Sebelum ditetapkan sebagai tersangka oleh polisi, BL sempat dirawat di RS Fatmawati. RK yang terkejut atas insiden yang menimpa putrinya ini baru mengetahui bahwa putrinya hamil setelah diperkosa.
RK pun melapor ke Polsek Metro Kebayoran Baru kasus dugaan pemerkosaan itu. Tak lama kemudian, pemuda berinisial MO berusia 20 tahun ditangkap. Pemuda itu pun mengakui pemerkosaan tersebut.
"Kami kenakan perbuatan cabul terhadap anak di bawah umur," kata Kapolsek Metro Kebayoran Baru AKBP Teguh Wibowo ketika dikonfirmasi.

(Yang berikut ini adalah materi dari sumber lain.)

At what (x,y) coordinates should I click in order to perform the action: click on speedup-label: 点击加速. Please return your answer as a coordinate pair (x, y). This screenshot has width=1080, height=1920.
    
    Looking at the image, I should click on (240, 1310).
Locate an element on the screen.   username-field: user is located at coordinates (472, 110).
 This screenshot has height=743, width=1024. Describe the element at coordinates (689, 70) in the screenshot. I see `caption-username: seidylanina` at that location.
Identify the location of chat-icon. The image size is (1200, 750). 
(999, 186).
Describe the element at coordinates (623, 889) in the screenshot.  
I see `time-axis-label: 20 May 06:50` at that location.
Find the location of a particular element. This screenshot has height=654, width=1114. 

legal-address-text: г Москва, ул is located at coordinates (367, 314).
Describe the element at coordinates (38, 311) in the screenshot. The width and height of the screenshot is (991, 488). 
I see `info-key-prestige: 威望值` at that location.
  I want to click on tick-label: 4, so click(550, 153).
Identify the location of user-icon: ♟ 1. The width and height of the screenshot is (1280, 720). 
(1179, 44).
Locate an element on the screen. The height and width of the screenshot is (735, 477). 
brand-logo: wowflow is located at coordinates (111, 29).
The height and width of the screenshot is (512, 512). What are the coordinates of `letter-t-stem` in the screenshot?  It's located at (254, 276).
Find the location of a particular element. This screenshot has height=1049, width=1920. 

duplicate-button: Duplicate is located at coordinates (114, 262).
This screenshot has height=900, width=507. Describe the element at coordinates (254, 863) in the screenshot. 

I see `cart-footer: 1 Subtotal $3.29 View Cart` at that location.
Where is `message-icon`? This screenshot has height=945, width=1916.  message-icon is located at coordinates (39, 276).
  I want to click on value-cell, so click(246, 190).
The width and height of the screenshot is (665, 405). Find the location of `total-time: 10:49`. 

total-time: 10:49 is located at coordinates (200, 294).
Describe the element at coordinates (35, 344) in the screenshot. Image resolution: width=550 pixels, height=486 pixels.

Dengan ditangkapnya MO, tak serta merta membebaskan BL dari dakwaan. BL ditahan di Rutan Pondok Bambu yang merupakan tahanan dewasa dan dituntut bersalah.
Tuntutan ini dibacakan oleh jaksa Agnes Renitha Butar Butar pada Rabu (21/6/2017) kemarin. BL dianggap melakukan penganiayaan terhadap anak yang menyebabkan meninggal seperti tertuang dalam Pasal 76 huruf c juncto Pasal 80 ayat (3) Undang-Undang Nomor 35 Tahun 2014 tentang Perlindungan Anak.
Keadilan untuk anak
Siti Zuma, pengacara dari Lembaga Bantuan Hukum (LBH) Apik yang mendampingi BL, menyebut bahwa tuntutan jaksa ini melebihi ancaman pidana maksimal dan hukum acara pidana.
"Ancaman maksimal pasal 76C jo Pasal 80 ayat (3) UU Perlindungan Anak adalah 15 tahun dan untuk anak adalah setengahnya yaitu 7,5 tahun," kata Zuma ditemui di Pengadilan Negeri Jakarta Selatan, Kamis.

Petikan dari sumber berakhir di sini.